This past year was something, huh? We’ve all endured changes that we never thought we’d endure. Complications and sudden interruptions were at the forefront of, well everything. The world and our lives changed in less than an evening. We were hit from both sides, work as well as family. The light at the end of the proverbial tunnel was pulverized or at least that’s how it felt.
So, what did we do?
We adapted, overcame, persevered and pushed through against some pretty crappy odds. We asked for help and provided help. We stood together to spread hope and compassion. We saw a myriad of challenges and hit ALL of them head on, as hard as we could, even when we didn’t think we had anything left.
Now that 2020 is over, we have a chance to sit back and remind ourselves of the positives that came out of this past year. I know it’s hard and that’s understandable, but in my mind, focusing on the positives is healing.
2020 is going to be remembered as the year of video chat burnout. Endless Zoom, Teams and Webex meetings that completely took over what used to be handshakes, conference rooms and coffee shops. Most of us sat down every morning at our desks or dining room tables, shorts on the bottom, shirt and tie on the top. Stop, you know you did it! We logged into a video conferencing platform and got ready to hold all of our meetings remotely.

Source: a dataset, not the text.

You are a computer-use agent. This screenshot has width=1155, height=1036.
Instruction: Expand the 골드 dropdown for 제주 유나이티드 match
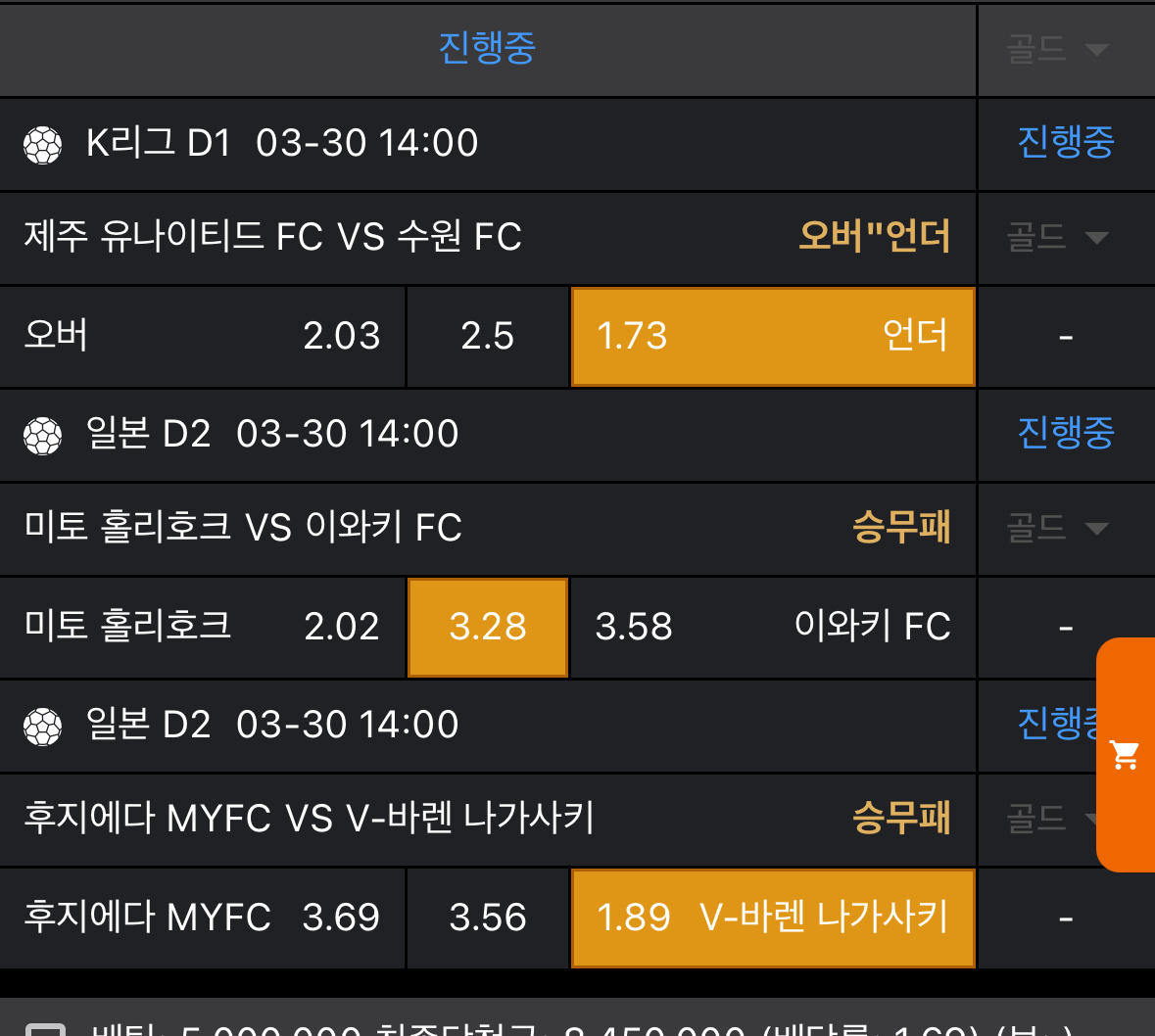coord(1057,237)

Meetings before Covid were what they were, agendas, white boards, spreadsheets and timelines. You went in, did your business and left. Rinse. Repeat.
But something changed.
We were forced to adjust to a complete remote working environment, in our homes….. with our families and pets and things that had nothing to do with “work” per se. People on the other end of the video were able to get a view into our lives in a way that was new. What some might have thought was invading before is now the “new norm”.

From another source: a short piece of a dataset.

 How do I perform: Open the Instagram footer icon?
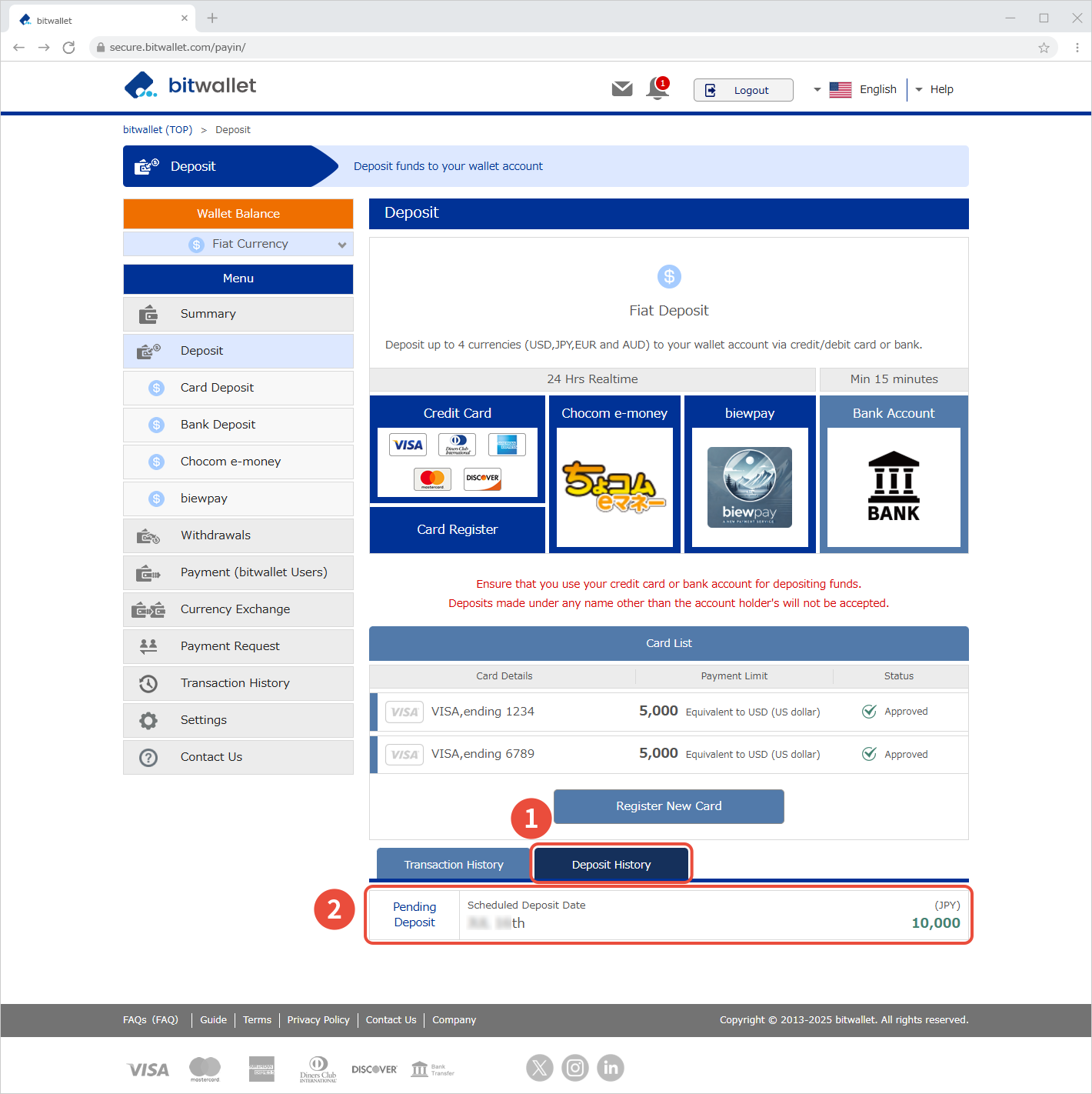(x=574, y=1067)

We had the chance to see PEOPLE instead of co-workers or employees. We’ve gotten to know people in a much deeper way. We’ve grown to appreciate people in a much deeper way. How many times did a child run into a video meeting and interrupt, but then that child stayed on the parents lap and was now part of that meeting? The meeting was paused for 10 minutes so everyone could talk to the child and make the child's (and the parent's) day. How many times did you see something in the background in someone's house that sparked a conversation that would have NEVER happened in an office setting, leading to two people getting to know each other better, work together better?
How many times have you stayed on a video chat longer just to chat with others because you missed seeing people?
Slowly, meetings became more human. Our lives were on display which allowed people to just be people and talk. Not about work, like meetings have always been, but about life and family and goals and struggles. We found ourselves helping more and being there for people more, without even realizing it.